§ Exercise
The lines needed are those below that contain the word "label"; copy each one.

*** Block opens ***

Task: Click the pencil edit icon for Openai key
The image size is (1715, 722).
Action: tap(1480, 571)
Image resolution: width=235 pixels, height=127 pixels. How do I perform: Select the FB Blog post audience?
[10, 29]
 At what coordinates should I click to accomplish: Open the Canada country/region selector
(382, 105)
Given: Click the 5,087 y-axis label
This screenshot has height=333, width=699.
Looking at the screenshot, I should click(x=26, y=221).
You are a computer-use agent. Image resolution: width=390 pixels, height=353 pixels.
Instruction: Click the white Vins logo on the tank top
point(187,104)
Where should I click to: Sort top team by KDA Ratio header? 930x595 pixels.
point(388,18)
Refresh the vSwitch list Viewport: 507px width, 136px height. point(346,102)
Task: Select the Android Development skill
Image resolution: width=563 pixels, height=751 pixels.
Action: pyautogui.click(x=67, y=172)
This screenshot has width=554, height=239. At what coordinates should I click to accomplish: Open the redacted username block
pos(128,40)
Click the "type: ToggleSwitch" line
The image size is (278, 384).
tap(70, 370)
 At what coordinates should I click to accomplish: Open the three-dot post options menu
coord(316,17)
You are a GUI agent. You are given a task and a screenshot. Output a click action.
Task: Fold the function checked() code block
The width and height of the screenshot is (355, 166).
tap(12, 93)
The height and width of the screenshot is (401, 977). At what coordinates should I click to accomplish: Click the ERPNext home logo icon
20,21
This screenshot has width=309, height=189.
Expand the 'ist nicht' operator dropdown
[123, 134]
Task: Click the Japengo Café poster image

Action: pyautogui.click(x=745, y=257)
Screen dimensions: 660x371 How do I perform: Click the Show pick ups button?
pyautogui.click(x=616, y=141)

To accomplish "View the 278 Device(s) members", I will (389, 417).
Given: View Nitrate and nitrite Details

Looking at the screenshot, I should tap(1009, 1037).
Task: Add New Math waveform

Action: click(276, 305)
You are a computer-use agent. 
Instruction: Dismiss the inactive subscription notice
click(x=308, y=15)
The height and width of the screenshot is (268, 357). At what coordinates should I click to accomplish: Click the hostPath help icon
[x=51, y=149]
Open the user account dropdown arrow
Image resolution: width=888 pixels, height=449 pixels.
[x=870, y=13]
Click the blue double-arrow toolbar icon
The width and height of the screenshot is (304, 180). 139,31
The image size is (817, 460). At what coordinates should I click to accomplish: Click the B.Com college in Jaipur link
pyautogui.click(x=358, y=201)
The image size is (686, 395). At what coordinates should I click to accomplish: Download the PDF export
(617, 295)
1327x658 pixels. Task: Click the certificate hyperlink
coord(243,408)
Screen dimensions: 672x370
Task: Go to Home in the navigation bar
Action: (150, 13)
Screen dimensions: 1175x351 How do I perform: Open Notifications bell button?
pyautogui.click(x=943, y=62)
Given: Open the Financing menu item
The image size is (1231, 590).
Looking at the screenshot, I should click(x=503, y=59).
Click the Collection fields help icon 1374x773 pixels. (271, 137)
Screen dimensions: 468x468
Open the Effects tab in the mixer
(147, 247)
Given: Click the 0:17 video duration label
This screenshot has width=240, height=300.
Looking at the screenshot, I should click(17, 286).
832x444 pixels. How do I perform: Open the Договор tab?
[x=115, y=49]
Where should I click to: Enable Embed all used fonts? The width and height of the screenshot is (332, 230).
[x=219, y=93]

*** Block closes ***

§ Result for this exercise
Given: Click the 5,087 y-axis label
Given: Click the 0:17 video duration label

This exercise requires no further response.